Let’s hope that 2021 is the year several states pass Reasonable Childhood Independence / Free-Range Parenting bills, as Utah did in 2018. Right now, it’s looking good in Idaho, Nevada, South Carolina, Texas and possibly Nebraska.
This year in Colorado a Democrat and a Republican co-sponsored a Reasonable Childhood Independence bill. The two women were friends and had wanted to sponsor a bill together for years —this was the first one they agreed on! It sailed through the house unanimously and was a week away from probable passage in the Senate when the pandemic shut the legislature down. We are hopeful that it will be resurrected this coming year.
In the meantime, here’s the first-of-its-kind map of all 50 states’ child neglect laws that Let Grow commissioned. As you can see, many of the laws are so open-ended and vague that parents are left unsure of whether they can trust their kids with some independence or not.
That’s not fair. It leaves the discretion to the authorities — not the parents who know and love their kids. Parents end up second-guessing themselves. I’ve heard from so many who say, “I’d LIKE to send my kids to the park” — or even let them wait in the car a couple of minutes — “but I’m afraid of child protective services.”

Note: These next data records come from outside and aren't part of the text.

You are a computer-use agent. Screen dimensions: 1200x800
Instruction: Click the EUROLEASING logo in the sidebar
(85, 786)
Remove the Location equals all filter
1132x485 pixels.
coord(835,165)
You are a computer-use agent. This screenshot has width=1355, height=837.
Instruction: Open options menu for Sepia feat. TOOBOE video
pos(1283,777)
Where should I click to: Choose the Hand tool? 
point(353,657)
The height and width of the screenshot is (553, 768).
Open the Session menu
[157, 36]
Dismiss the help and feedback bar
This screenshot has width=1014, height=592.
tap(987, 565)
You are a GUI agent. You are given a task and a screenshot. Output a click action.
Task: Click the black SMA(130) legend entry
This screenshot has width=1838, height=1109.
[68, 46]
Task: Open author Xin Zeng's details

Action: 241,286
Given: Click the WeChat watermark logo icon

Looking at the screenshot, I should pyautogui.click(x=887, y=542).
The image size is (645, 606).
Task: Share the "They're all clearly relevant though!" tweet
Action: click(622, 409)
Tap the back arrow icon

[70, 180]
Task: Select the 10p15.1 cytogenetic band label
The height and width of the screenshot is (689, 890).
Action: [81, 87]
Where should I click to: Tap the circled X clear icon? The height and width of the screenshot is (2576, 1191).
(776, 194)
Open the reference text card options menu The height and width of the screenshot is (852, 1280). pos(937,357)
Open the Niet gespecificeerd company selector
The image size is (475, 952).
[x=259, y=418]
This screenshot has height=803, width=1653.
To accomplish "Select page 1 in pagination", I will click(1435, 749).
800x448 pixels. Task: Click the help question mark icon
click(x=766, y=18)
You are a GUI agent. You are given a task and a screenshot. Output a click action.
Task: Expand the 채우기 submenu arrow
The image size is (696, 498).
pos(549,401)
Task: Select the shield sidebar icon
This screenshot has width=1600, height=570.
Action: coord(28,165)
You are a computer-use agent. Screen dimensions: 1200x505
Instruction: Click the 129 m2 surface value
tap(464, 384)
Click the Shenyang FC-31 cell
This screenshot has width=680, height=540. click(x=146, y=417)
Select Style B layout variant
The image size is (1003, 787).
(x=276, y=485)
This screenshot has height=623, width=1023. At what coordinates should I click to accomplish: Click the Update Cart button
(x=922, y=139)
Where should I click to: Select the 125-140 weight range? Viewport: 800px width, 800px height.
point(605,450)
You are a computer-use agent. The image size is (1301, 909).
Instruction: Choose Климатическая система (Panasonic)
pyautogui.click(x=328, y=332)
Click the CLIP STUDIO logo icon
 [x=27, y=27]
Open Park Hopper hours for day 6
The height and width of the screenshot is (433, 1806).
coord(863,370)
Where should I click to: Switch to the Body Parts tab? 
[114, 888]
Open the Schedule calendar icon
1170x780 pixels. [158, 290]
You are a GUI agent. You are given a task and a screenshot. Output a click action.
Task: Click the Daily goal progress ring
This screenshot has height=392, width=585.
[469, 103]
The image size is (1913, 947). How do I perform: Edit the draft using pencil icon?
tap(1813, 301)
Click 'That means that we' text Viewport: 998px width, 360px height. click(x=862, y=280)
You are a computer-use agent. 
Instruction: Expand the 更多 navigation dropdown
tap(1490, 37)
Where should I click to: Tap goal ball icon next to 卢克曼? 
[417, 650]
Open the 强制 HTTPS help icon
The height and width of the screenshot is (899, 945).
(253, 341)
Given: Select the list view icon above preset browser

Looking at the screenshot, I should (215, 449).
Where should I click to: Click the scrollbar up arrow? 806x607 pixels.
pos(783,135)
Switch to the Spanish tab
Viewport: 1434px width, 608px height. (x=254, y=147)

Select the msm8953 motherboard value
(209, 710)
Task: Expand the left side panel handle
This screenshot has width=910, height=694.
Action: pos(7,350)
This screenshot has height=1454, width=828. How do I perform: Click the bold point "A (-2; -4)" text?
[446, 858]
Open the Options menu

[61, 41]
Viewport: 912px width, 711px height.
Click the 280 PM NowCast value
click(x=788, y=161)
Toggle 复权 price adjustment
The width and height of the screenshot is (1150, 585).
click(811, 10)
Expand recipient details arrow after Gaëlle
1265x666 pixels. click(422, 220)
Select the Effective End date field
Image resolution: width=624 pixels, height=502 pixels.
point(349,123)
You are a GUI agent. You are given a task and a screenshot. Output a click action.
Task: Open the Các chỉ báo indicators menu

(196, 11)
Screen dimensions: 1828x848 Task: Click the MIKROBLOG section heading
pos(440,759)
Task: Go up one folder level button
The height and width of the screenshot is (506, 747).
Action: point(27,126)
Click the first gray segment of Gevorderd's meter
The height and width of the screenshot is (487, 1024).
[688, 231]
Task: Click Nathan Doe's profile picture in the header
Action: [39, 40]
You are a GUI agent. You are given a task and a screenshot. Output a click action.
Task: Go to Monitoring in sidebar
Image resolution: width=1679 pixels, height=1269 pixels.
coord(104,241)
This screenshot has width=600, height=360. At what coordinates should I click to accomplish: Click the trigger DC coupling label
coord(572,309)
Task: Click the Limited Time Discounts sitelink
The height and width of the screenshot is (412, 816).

And then, as I wrote in this month’s Reason Magazine, there are the laws that aren’t open-ended, they’re just plain awful:
Connecticut criminal law says parents who leave kids under age 12 alone, even at home, can be found guilty of neglect. Twelve! “Obviously,” says a pamphlet from the Tennessee court system, “young children under age 10 should not be left without supervision at any time.” That’s not so obvious to me, but Michigan has the same policy. Louisiana says it’s illegal to leave a child in a car if the adult is more than 10 feet away. Good luck returning that shopping cart!
If you’d like to get involved in giving parents back the right to raise independent kids, here is Let Grow’s legislative toolkit. There’s a form at the bottom where you can indicate your interest.
This year, let freedom ring! Or at least walk around the neighborhood.